Each Rate Transition Block with an input signal from a block \( a \) and an output signal to a block \( b \) is translated to a special function node \( f_{rt} \) that converts the sample time \( FTS_a = (p_a, init_a) \) of block \( a \) to the sample time \( FTS_b = (p_b, init_b) \) of block \( b \). We assume that \( p_a \) and \( p_b \) are integer multiples i.e. either \( p_a = n * p_b \) or \( p_b = n * p_a \) (\( n \in \mathbb{N}^+ \)). This is assured by selecting the Simulink check box “Ensure deterministic data transfer” of the rate transition block. In fact, this also would ensure that \( init_a = init_b \), but to be more general we only assume \( init_a \leq init_b \) here. The function node \( f_{rt} \) has an incoming channel at its input port \( p^i_a \) from \( f_a \) (function node corresponding to \( a \)) and an outgoing channel from its output port \( p^o_b \) to \( f_b \) (function node corresponding to \( b \)).

The characteristic of \( f_{rt} \) depends on the following:

1. If \( p_a > p_b \), we add an input port \( p^i_a \to f_{rt} \) triggered by a \( Source \) node \( \phi_{rt} \) with an event pattern that implements \( FTS_a \setminus FTS_b \). Furthermore, we add a \( Shared \) data node that is written from a second output port \( p^o_w \) and has a read channel to \( p^i_a \). This data node is necessary to store the latest event received at \( p^i_a \). The transition system then contains a transition from \( p^i_a \) to \( p^o_w \) and from \( p^o_w \) to \( p^o_b \). If furthermore \( FTS_a \in FTS_b \), there exists also a transition from \( p^i_a \) to \( p^o_b \). If otherwise \( FTS_a \notin FTS_b \), there exists no such transition, because block \( a \) and \( b \) never run at the same time-step in Simulink.

2. If \( p_a \leq p_b \) and \( FTS_b \notin FTS_a \), this induces that the phase difference \( \Delta = init_b - init_a \) is always a multiple of \( p_b \) (otherwise \( FTS_b \in FTS_a \) would not hold). In this situation, the output port of \( f_{rt} \) to \( f_b \) must only fire if both blocks \( a \) and \( b \) are triggered. This is realized by creating a transition system that acts as a kind of period multiplier i.e. it only sends events each \( \frac{p_a}{p_b} \)-th while the other transitions do not fire any output port. This transition system has the states \( s_0, ..., s_{k-1} \) where \( k = \frac{p_a}{p_b} \) (\( k \in \mathbb{N}^+ \)). There exists a transition from \( s_{k-1} \) to \( s_0 \) that fires an event at the output port \( p^o_b \) and there exist transitions from \( s_i \) to \( s_{i+1} \) with \( 0 \leq i \leq k-1 \) that do not fire any event. The initial state is \( s_{k-1} \) with \( j = \frac{\Delta}{p_a} \).

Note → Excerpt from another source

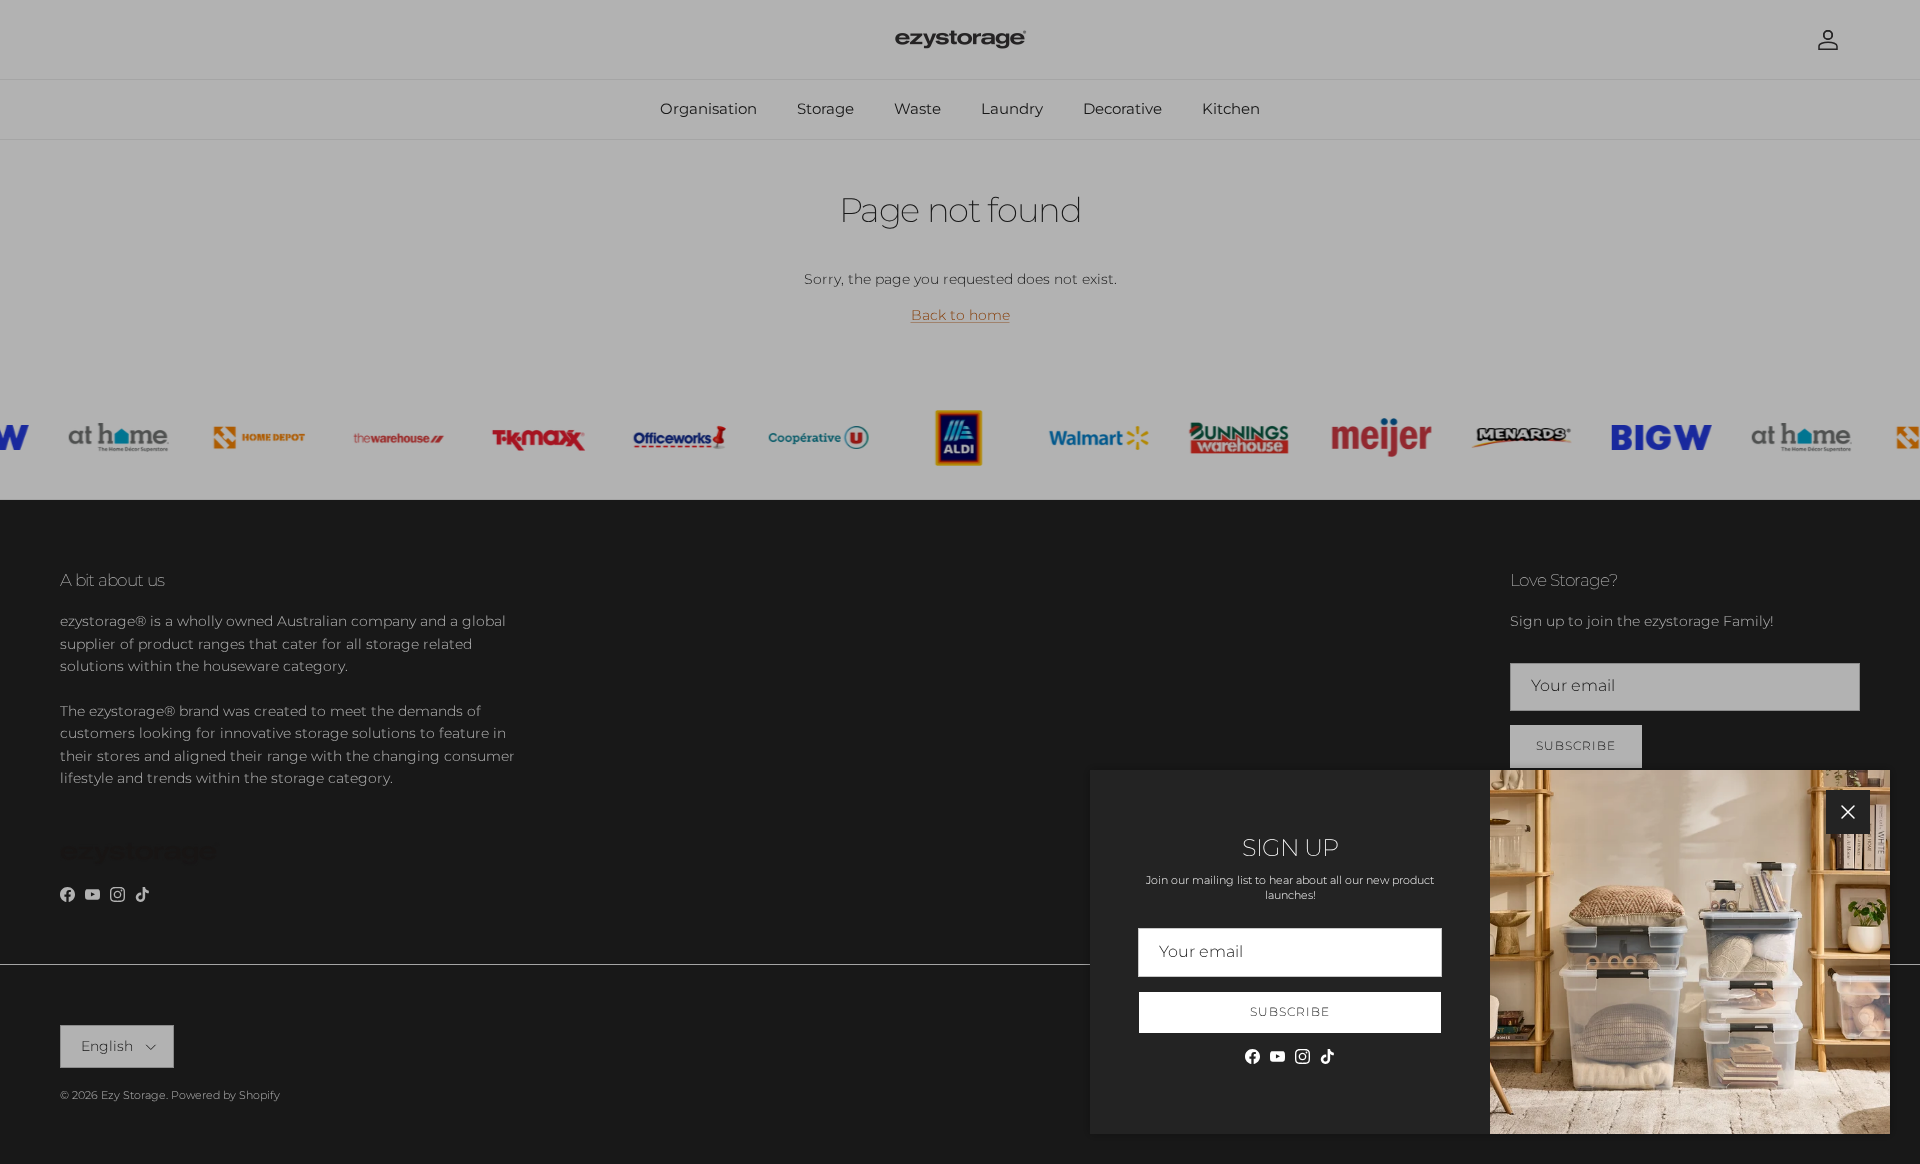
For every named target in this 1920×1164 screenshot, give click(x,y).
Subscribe (1290, 1011)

3. If \( p_a < p_b \) and \( FTS_b \notin FTS_a \), we do the same as in case 1) for \( FTS_b \notin FTS_a \).

For each Data Store Memory block a data node \( d \) of type Shared is created. For each corresponding Data Store Write block with an incoming signal from a block \( w \), there exists an input port at \( d \) with an incoming channel from \( f_w \). Accordingly, for each Data Store Read block with an outgoing signal to block \( r \), there exists an output port at \( d \) with an outgoing channel to \( f_r \).

For each Sink block a Shared data node is created and the corresponding input signal is translated to an activation channel.

Translating Triggers An FTS that triggers a block \( b \) with no inputs from other blocks uses a boolean signal \( x \) is translated to a source \( \phi = (EP(FTS,e),\{p^{out}\}) \) and an activation channel from \( p^{out} \) to the input port \( p^{in} \) of \( f_b \). A trigger \( t \) leading from a port \( o \) of block \( a \) to a block \( b \) is translated to an activation channel from the respective port \( p_o \) of \( f_a \) to the input port of \( f_b \).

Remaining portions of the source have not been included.